Behold what’s buried in Tuesday’s Wall Street Journal — a claim of Israeli spying, which was obviously planted by one or more nameless administration officials seeking to make the Israelis’ newly re-elected leader look like a U.S. enemy:
“While U.S. intelligence officials believe secured U.S. communications are relatively safe from the Israelis, they say European communications are vulnerable.”
The Israelis, it turns out, almost certainly got their information from eavesdropping not on U.S., but on European and Iranian diplomatic communications — which virtually every U.S. embassy in the world does.

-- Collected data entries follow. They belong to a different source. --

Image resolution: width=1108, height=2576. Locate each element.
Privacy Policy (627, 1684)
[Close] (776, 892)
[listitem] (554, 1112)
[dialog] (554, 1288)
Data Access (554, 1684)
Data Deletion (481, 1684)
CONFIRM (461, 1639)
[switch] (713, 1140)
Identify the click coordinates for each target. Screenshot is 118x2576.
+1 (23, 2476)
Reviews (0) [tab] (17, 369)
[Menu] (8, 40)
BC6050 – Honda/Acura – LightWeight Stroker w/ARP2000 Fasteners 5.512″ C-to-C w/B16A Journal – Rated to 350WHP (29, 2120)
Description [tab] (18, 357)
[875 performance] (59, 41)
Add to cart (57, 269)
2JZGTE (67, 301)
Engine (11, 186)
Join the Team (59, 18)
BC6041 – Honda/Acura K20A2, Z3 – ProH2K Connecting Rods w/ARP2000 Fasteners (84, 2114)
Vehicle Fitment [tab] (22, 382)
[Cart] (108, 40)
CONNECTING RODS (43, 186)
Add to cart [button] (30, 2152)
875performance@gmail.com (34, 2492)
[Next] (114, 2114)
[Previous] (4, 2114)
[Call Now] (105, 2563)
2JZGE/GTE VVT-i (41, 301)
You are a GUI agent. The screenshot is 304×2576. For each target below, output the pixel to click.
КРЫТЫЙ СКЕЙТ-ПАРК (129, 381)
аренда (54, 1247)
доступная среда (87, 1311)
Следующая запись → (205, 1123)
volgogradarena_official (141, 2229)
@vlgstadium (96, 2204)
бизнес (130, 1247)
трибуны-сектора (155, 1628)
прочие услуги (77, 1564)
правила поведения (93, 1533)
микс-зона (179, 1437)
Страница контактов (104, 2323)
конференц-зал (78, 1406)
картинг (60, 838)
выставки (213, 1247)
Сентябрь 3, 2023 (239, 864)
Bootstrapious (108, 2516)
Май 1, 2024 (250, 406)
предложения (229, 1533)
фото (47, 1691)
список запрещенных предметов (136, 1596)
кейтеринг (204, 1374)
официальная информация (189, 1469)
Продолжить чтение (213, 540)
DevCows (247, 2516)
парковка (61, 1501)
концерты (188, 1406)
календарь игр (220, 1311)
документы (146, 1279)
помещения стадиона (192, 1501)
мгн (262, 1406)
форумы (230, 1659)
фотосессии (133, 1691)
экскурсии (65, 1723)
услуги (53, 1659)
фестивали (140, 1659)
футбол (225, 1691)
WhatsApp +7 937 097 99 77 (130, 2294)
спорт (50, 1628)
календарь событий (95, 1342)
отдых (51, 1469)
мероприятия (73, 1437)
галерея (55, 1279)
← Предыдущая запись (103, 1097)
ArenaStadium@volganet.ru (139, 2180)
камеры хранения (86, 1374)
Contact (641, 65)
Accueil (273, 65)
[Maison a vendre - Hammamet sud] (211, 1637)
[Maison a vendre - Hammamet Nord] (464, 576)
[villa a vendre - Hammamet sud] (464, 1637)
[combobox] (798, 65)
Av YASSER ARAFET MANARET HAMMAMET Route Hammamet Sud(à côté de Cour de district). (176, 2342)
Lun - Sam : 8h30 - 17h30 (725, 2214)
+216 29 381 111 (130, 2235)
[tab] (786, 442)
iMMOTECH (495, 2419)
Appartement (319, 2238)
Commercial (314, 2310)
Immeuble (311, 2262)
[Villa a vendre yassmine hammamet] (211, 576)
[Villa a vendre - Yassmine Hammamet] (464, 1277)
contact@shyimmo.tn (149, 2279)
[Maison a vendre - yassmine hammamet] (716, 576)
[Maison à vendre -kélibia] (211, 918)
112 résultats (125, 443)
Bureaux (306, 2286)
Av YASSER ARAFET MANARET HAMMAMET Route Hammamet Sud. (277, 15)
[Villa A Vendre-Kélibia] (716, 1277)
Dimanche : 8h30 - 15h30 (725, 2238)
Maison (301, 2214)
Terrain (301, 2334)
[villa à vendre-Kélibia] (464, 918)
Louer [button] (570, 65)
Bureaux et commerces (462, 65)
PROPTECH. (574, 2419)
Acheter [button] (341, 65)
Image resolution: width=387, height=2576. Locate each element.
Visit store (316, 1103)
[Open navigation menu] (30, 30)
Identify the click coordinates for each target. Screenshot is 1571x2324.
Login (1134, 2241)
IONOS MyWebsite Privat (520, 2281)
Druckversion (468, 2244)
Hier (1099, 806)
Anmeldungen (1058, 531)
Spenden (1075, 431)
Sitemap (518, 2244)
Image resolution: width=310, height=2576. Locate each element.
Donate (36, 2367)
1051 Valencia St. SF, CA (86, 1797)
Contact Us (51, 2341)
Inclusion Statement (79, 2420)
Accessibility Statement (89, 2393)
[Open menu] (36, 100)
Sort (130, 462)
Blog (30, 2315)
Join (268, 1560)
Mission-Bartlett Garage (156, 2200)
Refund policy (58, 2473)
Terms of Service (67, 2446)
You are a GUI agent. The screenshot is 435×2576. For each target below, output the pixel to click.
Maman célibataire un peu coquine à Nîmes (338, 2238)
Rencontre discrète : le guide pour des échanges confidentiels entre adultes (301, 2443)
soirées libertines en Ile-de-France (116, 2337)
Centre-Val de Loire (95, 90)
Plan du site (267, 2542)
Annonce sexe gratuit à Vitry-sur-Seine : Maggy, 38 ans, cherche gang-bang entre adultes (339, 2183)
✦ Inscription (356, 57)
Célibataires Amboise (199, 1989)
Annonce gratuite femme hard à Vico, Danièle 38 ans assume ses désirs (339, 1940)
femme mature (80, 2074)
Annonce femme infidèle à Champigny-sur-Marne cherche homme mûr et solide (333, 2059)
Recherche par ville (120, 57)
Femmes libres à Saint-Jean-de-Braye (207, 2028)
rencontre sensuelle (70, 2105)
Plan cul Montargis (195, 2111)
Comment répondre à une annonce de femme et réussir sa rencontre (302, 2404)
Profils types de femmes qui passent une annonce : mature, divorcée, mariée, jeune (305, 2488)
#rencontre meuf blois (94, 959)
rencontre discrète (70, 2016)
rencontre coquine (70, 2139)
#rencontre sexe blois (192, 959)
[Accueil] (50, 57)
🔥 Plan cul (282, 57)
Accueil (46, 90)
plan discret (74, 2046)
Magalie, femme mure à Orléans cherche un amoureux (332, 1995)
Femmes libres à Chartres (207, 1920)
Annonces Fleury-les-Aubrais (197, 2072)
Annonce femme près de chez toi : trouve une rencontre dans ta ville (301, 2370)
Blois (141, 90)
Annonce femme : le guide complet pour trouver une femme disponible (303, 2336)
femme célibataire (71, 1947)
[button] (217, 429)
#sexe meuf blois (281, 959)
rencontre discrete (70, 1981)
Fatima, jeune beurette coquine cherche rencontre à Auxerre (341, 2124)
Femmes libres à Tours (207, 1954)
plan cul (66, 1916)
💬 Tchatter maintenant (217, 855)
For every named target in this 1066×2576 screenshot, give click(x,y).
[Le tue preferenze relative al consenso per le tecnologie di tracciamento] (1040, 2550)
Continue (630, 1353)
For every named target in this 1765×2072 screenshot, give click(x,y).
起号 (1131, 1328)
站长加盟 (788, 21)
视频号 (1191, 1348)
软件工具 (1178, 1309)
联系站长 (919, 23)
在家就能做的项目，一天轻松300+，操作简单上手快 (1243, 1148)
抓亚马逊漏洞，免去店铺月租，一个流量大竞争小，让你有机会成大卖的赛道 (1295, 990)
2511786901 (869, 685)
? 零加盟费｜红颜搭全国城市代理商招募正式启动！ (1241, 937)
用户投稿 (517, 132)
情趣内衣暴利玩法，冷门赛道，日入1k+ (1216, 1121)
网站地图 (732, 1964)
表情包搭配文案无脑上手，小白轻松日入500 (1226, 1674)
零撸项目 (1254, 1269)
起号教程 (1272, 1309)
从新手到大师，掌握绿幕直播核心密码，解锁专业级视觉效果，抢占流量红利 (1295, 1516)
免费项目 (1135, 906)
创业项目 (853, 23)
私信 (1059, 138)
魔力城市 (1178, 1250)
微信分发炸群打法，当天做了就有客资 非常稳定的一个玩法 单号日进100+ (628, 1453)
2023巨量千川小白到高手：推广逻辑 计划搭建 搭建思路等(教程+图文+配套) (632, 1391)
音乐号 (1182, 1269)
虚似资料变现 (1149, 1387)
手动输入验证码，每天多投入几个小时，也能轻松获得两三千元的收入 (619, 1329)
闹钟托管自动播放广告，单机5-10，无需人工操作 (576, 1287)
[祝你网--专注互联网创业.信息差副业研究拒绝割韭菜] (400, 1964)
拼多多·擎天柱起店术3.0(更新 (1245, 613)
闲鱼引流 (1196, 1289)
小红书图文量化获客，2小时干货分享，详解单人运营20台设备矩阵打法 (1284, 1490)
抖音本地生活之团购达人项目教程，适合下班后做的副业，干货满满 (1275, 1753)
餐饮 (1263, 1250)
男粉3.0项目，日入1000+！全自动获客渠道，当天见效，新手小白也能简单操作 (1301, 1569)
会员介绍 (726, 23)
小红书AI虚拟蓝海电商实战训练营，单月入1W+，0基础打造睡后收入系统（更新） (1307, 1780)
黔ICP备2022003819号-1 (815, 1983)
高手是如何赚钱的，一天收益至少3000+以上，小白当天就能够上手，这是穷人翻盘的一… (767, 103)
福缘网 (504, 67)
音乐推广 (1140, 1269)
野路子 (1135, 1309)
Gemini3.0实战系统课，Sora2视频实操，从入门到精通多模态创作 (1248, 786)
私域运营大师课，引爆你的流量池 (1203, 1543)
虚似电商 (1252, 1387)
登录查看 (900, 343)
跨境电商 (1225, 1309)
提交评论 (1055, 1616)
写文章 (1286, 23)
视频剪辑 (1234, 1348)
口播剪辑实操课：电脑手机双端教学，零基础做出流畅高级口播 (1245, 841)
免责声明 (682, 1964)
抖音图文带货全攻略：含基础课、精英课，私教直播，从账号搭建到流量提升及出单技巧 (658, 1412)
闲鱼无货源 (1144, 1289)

The alleged eavesdropping was supplemented by gathering “information from confidential U.S. briefings, informants and diplomatic contacts in Europe,” the current and former U.S. officials who spoke to the Journal claimed — the latter practice being little more than what reporters covering the Iranian talks do.
It wasn’t so much the alleged spying that upset the president anyway, we are told, but the sharing of the information gathered, especially with members of Congress, “to drain support from a high-stakes deal intended to limit Iran’s nuclear program, current and former officials said.”
Now why is The Most Transparent Administration In History afraid of information? Shouldn’t the U.S. government itself be sharing information about the world’s leading terrorist sponsor state with America’s staunchest ally in the Middle East? And sharing it with the American people too, through their representatives in Congress, on both sides of the aisle?
“It is another thing for Israel to steal U.S. secrets and play them back to U.S. legislators to undermine U.S. diplomacy,” someone identified as a senior U.S. official complained to the Journal.
But it is not “diplomacy” being undermined; it is appeasement of a major terrorist enemy. And undermining appeasement is a good thing.
And how about the irony of this observation, also buried deep in the Journal story:
“As secret talks with Iran progressed into 2013, U.S. intelligence agencies monitored Israel’s communications to see if the country knew of the negotiations” — in other words, the U.S. was spying on Israel.
Not only that, but as we know, the administration also actively sought, through former campaign aides, Prime Minister Benjamin Netanyahu’s defeat in last week’s election. That’s not undermining Israeli diplomacy, but rather Israeli democracy.
This administration is presiding over unprecedented domestic surveillance, including phone calls and emails of perfectly innocent U.S. citizens. It listened in on German Chancellor Angela Merkel, and it greatly reduced if not eliminated the information about the Iran talks it was giving Israel.
Now the White House enlists the media to libel Israel as it struggles to survive. In seeking a grand pact with an enemy power, President Obama is going to war with arguably our most loyal ally since World War II.